- Source: Cyanothamnus baeckeaceus
Cyanothamnus baeckeaceus is a plant in the citrus family, Rutaceae and is endemic to eastern Australia. It is a slender or straggling shrub with simple or trifoliate leaves and pink and white four-petalled flowers. It is endemic to the south-west of Western Australia.
Description
Cyanothamnus baeckeaceus is a slender or straggling shrub that grows to a height of 0.2–1 m (0.7–3 ft) with either simple leaves 2–7 mm (0.079–0.28 in) long or trifoliate leaves 4–7 mm (0.16–0.28 in) wide in outline. Pink and white flowers with four sepals and four petals appear between March and December.
Taxonomy and naming
This species was first formally described in 1863 by Ferdinand von Mueller who gave it the name Boronia baeckeacea in Fragmenta phytographiae Australiae.
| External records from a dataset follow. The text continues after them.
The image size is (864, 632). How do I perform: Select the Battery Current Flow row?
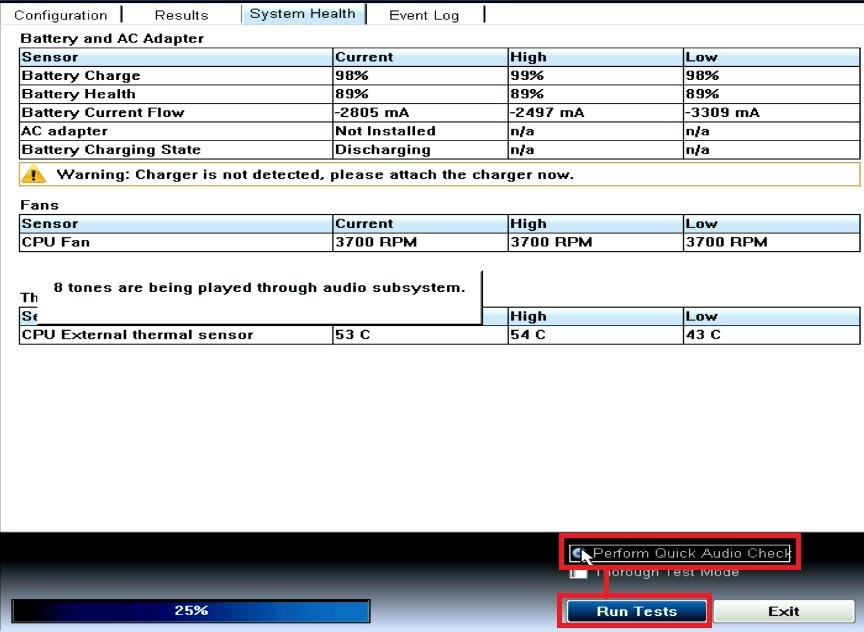pos(175,112)
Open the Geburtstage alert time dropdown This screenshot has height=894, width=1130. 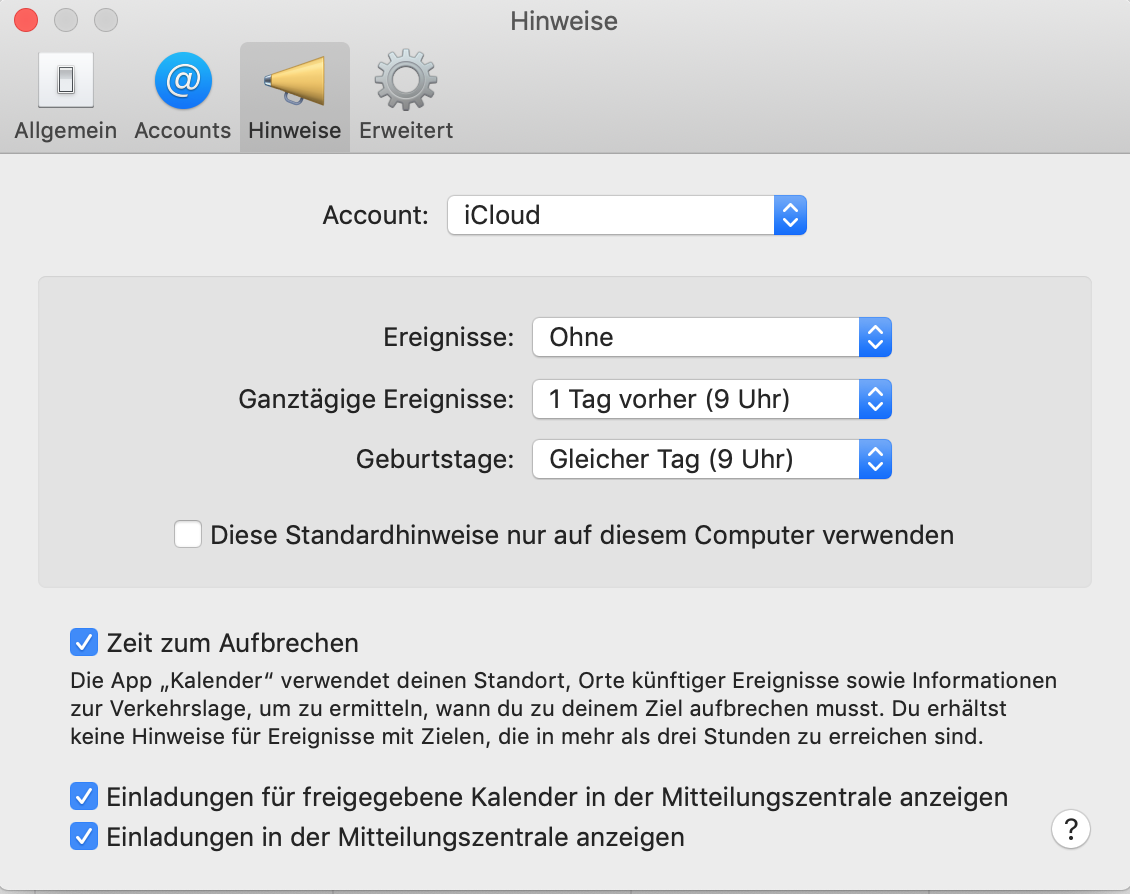tap(711, 460)
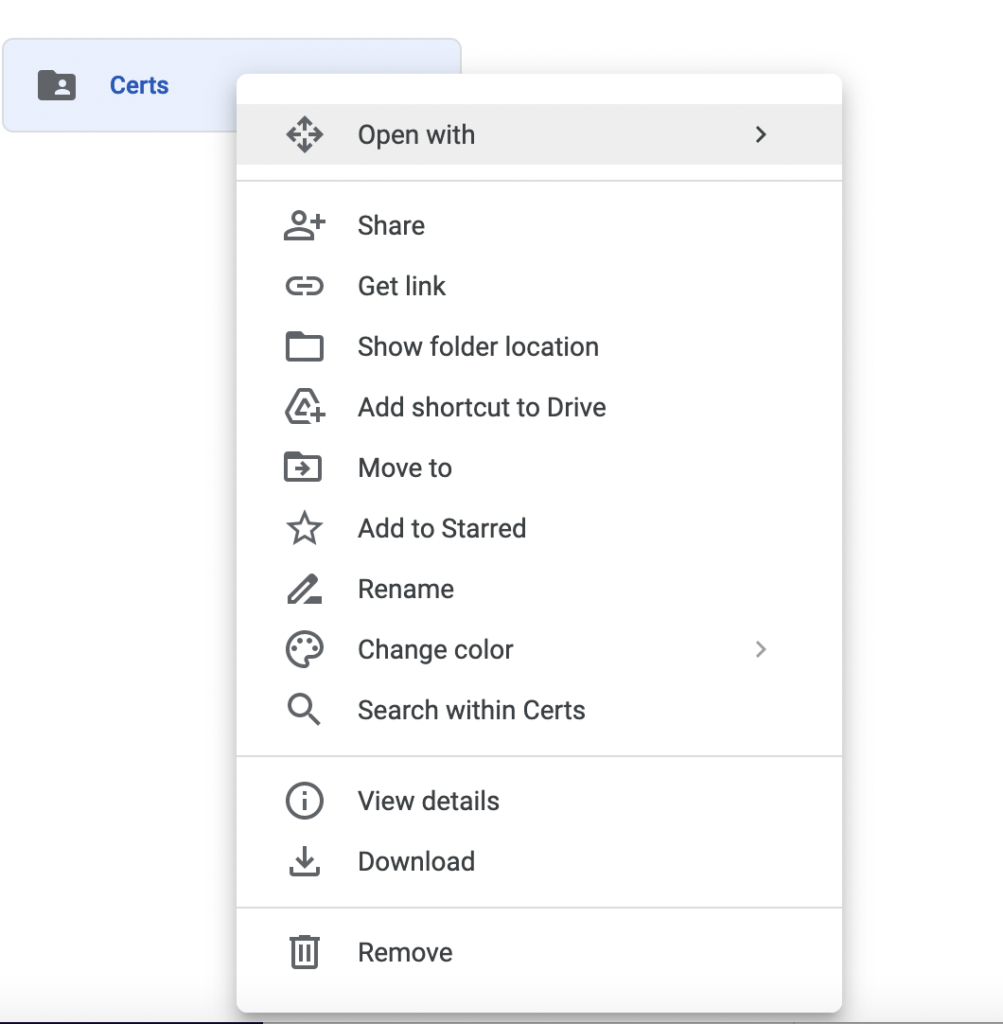Image resolution: width=1003 pixels, height=1024 pixels.
Task: Expand the Change color submenu arrow
Action: pos(761,649)
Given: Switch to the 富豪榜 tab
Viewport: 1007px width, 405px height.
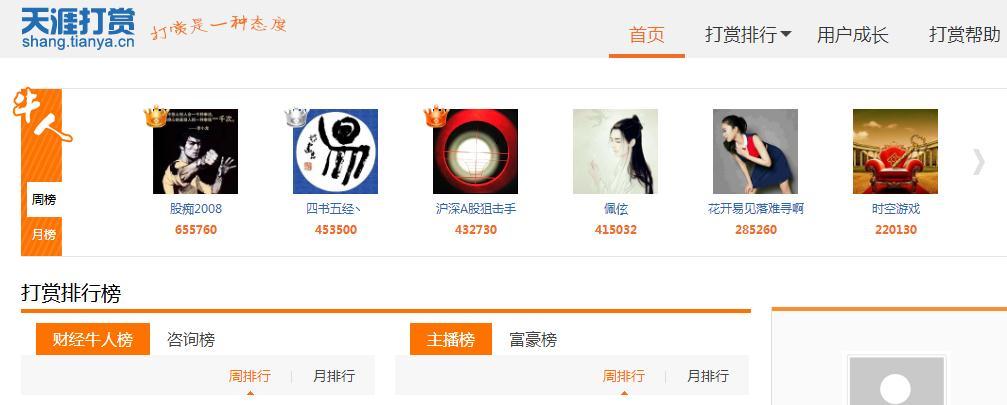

Mueller did not give a reason for using the specific epithet (baeckeacea), but noted that the shrub has "a stature of [some species of] Baeckea.
In a 2013 paper in the journal Taxon, Marco Duretto and others changed the name to Cyanothamnus baeckeaceus on the basis of cladistic analysis.
Two subspecies were described by Paul G.Wilson in the journal Nuytsia and the names have subsequently been changed to reflect the change in the genus name:
Cyanothamnus baeckeaceus subsp. baeckeaceus (the autonym) which has simple, erect, almost round leaves 2–3 mm (0.079–0.12 in) long and grows in a variety of situations between Pingrup and Mount Ragged in the Cape Arid National Park;
Cyanothamnus baeckeaceus subsp. patulus which has more or less spreading, simple or trifoliate, broadly elliptic to egg-shaped leaves 4–7 mm (0.16–0.28 in) long and grows in mallee near Mount Ney and Mount Heywood north-east of Esperance.
Conservation
Subspecies baeckeaceus is classed as "not threatened" by the Western Australian Government Department of Parks and Wildlife but subspecies patulus is classes as "Priority One" by the Government of Western Australia Department of Parks and Wildlife, meaning that it is known from only one or a few locations which are potentially at risk.